*** PROVIDED RECORDS ***

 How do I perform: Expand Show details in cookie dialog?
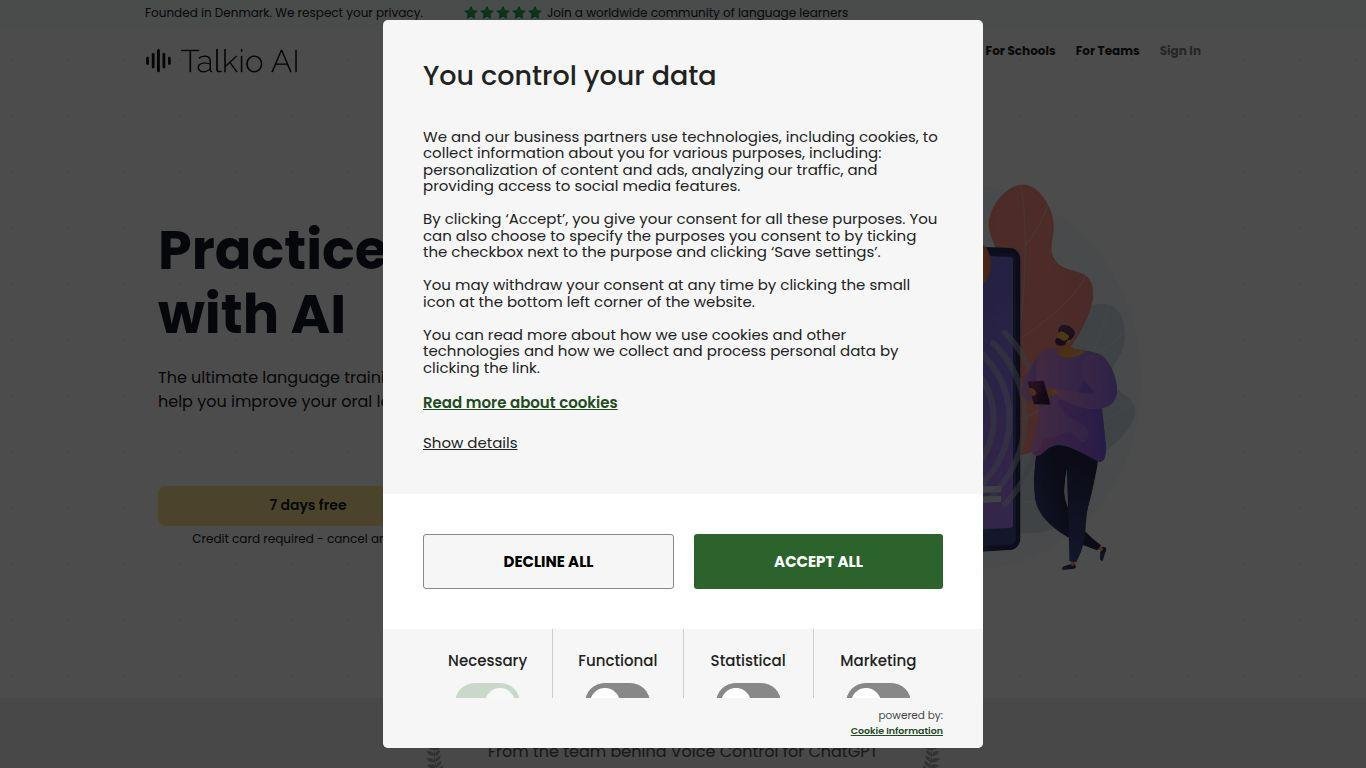(470, 443)
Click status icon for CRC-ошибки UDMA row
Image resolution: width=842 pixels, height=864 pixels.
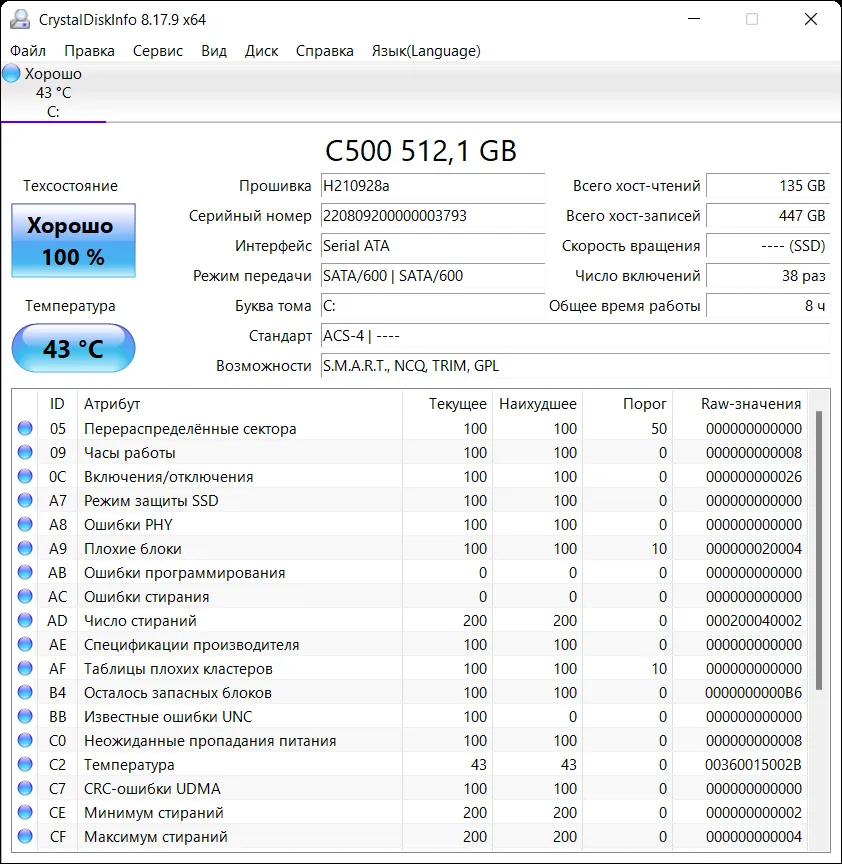pyautogui.click(x=25, y=789)
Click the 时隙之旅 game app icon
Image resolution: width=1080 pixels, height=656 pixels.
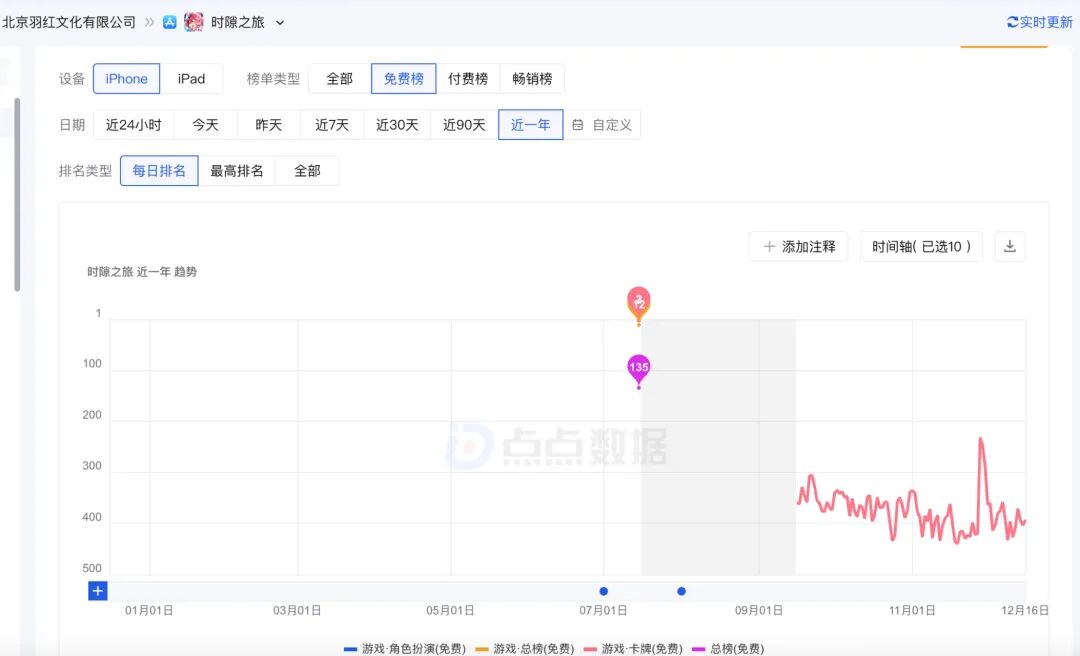click(194, 22)
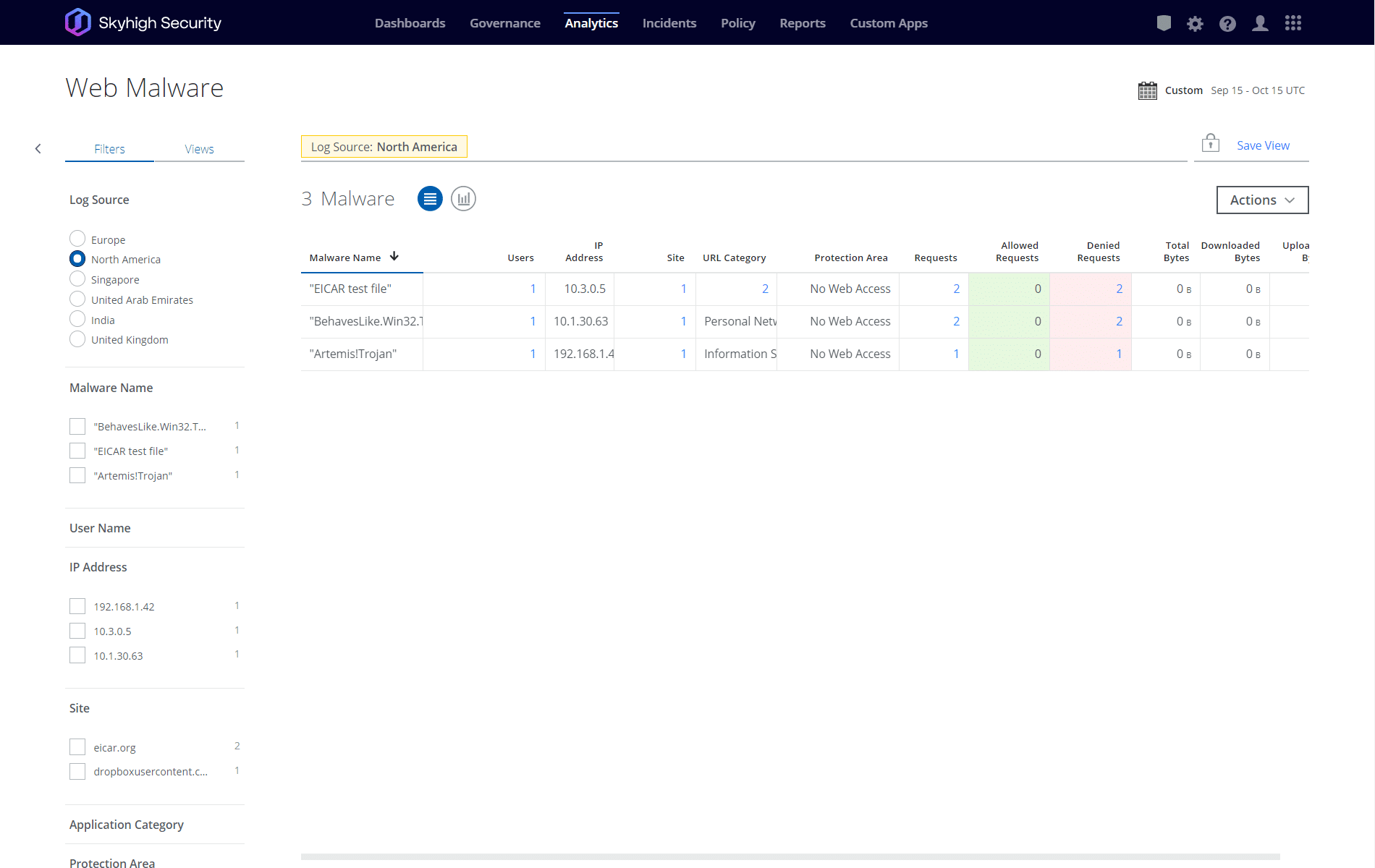Collapse the filters side panel arrow
The height and width of the screenshot is (868, 1375).
click(38, 149)
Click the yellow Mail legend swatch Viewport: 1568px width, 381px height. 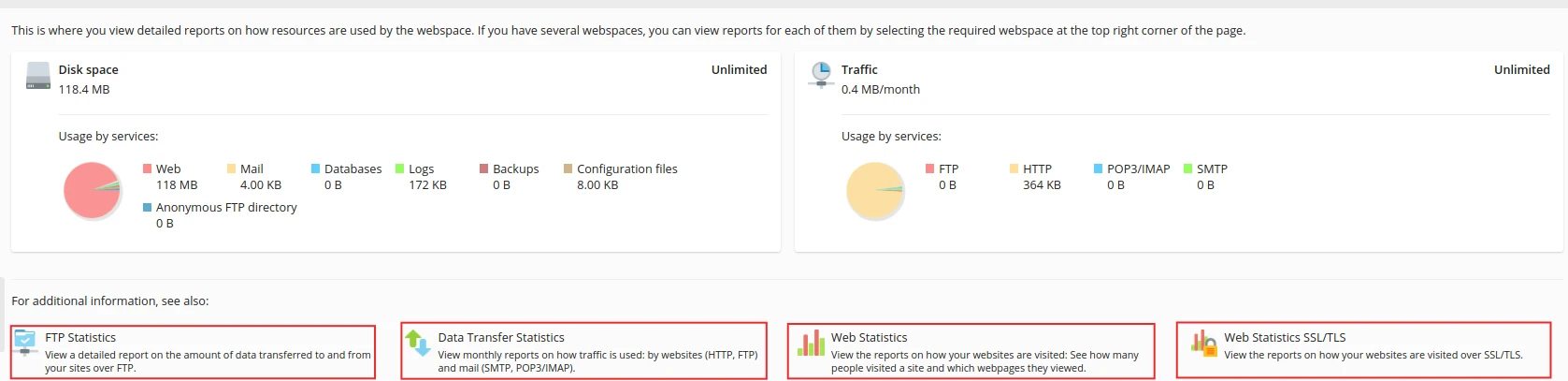coord(231,169)
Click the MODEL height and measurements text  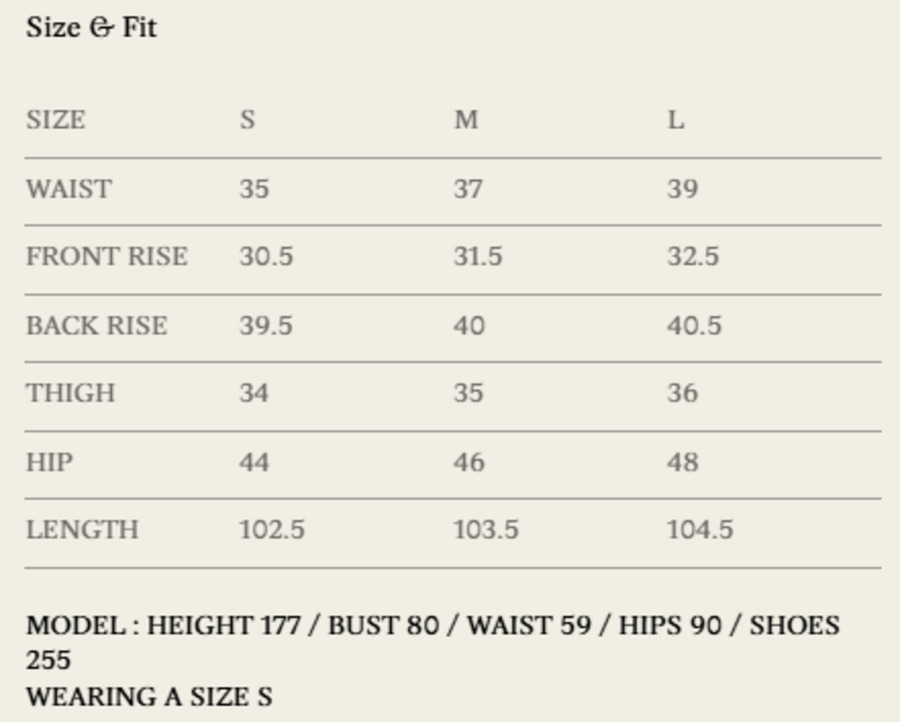click(432, 627)
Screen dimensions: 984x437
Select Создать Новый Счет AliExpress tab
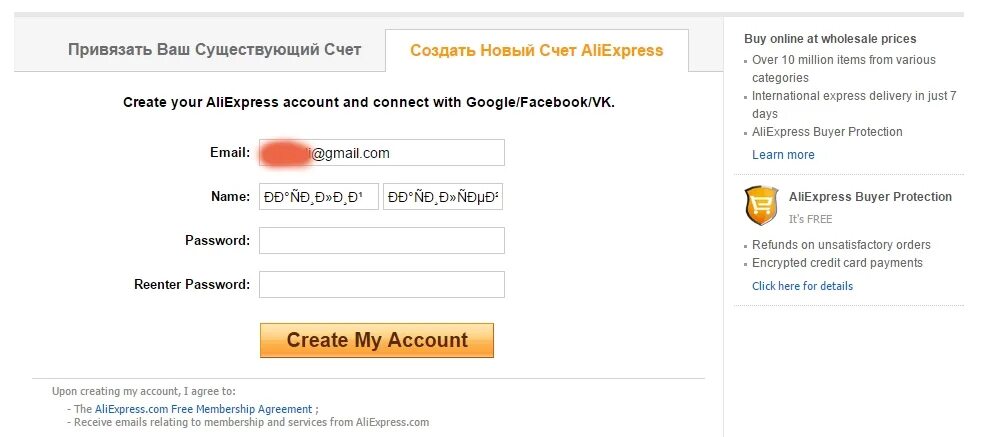[x=537, y=50]
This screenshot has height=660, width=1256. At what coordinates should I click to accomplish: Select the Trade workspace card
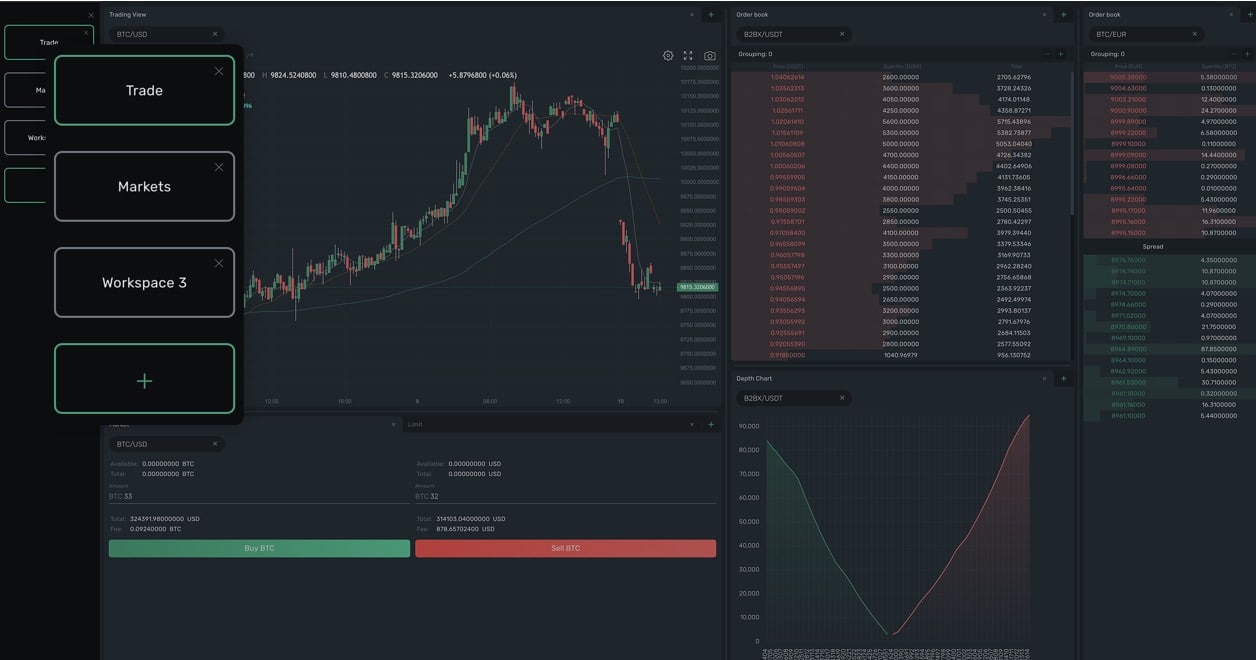(x=144, y=91)
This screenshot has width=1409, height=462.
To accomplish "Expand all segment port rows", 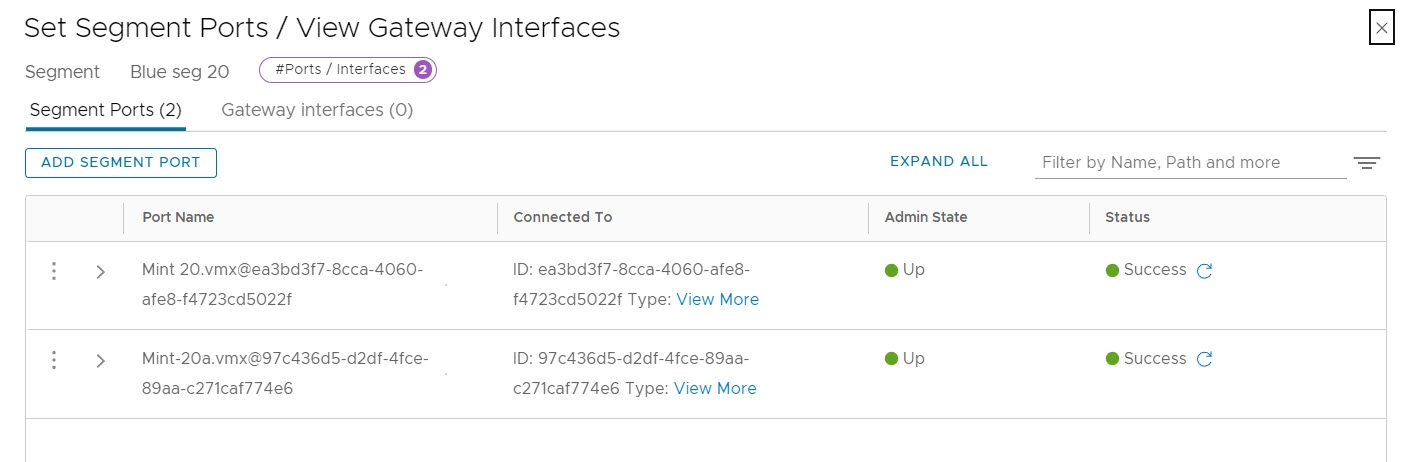I will click(938, 162).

*** End of PROVIDED RECORDS ***

[WORK TASK]: Copy out the lines of the records above in which the string "icon" appears.

[SOLUTION TO THIS EXERCISE]:
Click status icon for CRC-ошибки UDMA row
Click the 时隙之旅 game app icon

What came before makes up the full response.